Per parlarne tecnicamente –e forse è questa l’unica maniera ‘seria’ di parlarne– occorrerebbe avere delle competenze specifiche che nessuno di noi del CMC possiede. Ne consegue che faremmo bene a tacere sull’argomento. Poiché tuttavia il modello mercato pervade ormai quasi tutti gli aspetti della quotidianità e di questa siamo tutti partecipi, si deve riconoscere a ognuno il diritto di parteciparvi non solo come elemento passivo utile al funzionamento del modello, ma anche come osservatore critico in cerca di alternative.

Non parleremo quindi del mercato dal punto di vista tecnico (dove non saremmo ‘seriamente’ credibili), accenneremo soltanto ad alcune ‘condizioni al contorno’ che ci sembrano accessibili anche a chi non se ne intende.

Il mercato è oggi quasi sinonimo di concorrenza e si presenta sostanzialmente come uno strumento di crescita produttiva provvisto di un meccanismo di retroazione che ne impedisce l’esplosione incontrollata. Questo meccanismo, il cui funzionamento è peraltro ostacolato da altri meccanismi al servizio di interessi particolari (come per esempio il costituirsi di situazioni di monopolio), non mira all’omeostasi, cioè al consolidarsi di un equilibrio stabile nel tempo, ma all’omeoresi, cioè a un accrescimento frenato ma non impedito. Ci dicono gli studi ecologici (sullambiente) che già il permanere dell’attuale condizione produttiva sarebbe insostenibile per il nostro pianeta oltreché per buona parte dei suoi abitanti (umani inclusi); un’ulteriore crescita, soprattutto sperequata come oggi la vediamo, ci avvicinerebbe a un punto di non ritorno, al di là del quale l’estinzione –forse non solo nostra– sarebbe solo questione di (poco) tempo. Non possiamo essere certi che questa valutazione colga nel segno; potrebbero per esempio prodursi innovazioni tecnologiche che allunghino (di quanto?) i tempi di ulteriore crescita della produttività. Vogliamo correre il rischio?

Le alternative sono due

· accontentarci dello status quo, cioè dell’omeostasi,

· rassegnarci a una contrazione della produttività, alla sua decrescita.

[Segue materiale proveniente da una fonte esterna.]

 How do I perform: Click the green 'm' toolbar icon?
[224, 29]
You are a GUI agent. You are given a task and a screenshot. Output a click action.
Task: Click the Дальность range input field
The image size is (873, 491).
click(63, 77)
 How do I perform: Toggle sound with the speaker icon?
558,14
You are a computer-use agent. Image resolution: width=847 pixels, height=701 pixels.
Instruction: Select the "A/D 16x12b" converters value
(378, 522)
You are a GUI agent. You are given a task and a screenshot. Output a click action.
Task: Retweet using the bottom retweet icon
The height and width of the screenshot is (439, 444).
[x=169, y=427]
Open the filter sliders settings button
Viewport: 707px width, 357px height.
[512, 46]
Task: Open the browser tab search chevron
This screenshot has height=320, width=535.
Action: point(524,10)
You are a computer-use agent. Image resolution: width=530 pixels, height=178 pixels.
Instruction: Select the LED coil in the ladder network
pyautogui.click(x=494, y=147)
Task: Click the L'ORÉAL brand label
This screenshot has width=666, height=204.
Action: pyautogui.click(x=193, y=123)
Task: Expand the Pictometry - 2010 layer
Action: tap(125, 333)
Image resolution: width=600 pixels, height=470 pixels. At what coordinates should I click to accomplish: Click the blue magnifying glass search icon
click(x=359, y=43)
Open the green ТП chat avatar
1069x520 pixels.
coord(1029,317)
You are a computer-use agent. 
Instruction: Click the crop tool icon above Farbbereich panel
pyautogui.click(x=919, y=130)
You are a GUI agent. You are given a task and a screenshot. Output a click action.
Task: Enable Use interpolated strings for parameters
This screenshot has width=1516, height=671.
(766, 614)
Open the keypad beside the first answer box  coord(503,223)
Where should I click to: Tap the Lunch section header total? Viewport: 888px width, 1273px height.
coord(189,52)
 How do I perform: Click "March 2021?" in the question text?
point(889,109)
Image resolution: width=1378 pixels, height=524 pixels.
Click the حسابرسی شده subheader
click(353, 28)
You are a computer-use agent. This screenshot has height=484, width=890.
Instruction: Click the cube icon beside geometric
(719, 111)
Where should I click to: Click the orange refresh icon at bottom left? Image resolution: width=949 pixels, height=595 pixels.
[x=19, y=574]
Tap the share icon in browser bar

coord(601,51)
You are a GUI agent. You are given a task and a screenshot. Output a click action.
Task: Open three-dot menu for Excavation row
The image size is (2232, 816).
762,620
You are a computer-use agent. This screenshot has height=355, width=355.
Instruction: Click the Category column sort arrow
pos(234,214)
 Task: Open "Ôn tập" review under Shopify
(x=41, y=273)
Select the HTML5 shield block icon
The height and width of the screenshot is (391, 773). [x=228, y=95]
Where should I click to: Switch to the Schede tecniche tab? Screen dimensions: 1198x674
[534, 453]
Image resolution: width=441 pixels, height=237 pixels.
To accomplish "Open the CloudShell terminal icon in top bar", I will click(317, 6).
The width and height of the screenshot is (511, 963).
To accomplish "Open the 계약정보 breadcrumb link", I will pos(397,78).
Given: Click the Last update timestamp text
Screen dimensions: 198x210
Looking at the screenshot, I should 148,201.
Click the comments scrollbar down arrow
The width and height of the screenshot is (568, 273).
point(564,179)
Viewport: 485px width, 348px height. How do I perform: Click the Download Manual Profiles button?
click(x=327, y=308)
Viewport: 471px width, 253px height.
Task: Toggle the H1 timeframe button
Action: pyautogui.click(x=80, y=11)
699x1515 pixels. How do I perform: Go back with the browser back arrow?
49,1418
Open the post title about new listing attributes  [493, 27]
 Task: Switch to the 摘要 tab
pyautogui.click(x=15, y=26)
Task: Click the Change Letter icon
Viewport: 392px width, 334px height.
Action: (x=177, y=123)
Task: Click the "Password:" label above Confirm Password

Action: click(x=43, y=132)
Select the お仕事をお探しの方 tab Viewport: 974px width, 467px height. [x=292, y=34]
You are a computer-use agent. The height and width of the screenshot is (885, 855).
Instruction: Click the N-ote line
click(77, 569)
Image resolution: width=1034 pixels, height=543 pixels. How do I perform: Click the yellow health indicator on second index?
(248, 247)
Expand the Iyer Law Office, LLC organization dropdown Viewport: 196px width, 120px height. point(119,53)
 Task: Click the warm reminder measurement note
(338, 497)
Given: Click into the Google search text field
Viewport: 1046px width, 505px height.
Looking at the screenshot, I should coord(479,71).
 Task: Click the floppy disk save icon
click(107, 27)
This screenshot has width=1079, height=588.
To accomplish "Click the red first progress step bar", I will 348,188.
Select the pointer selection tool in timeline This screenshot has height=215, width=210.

Nella prima –il perseguimento dell’omeostasi– il problema principale sarebbe la redistribuzione della ricchezza e del welfare, cosí da agganciare l’omeostasi produttiva alla parificazione dei diritti (una sorta di società comunista).

Nella seconda –la decrescita produttiva– il problema principale consisterebbe nel convincere chi produce a produrre –e quindi a guadagnare– di meno senza scaricare il mancato profitto sulle spalle di chi profitto non ne ha.

Per ambedue le alternative è necessaria una ‘rivoluzione culturale’ incruenta, da iniziarsi sui banchi di scuola, una rivoluzione che sposti l’asse educativo dalla ‘patrimonializzazione del sapere’ all’esercizio –altrimenti indirizzato– della mente. Rivalutazione del sapere come motore del pensiero; non concorrenzialità tra i cervelli, ma sinergia ai fini della sopravvivenza.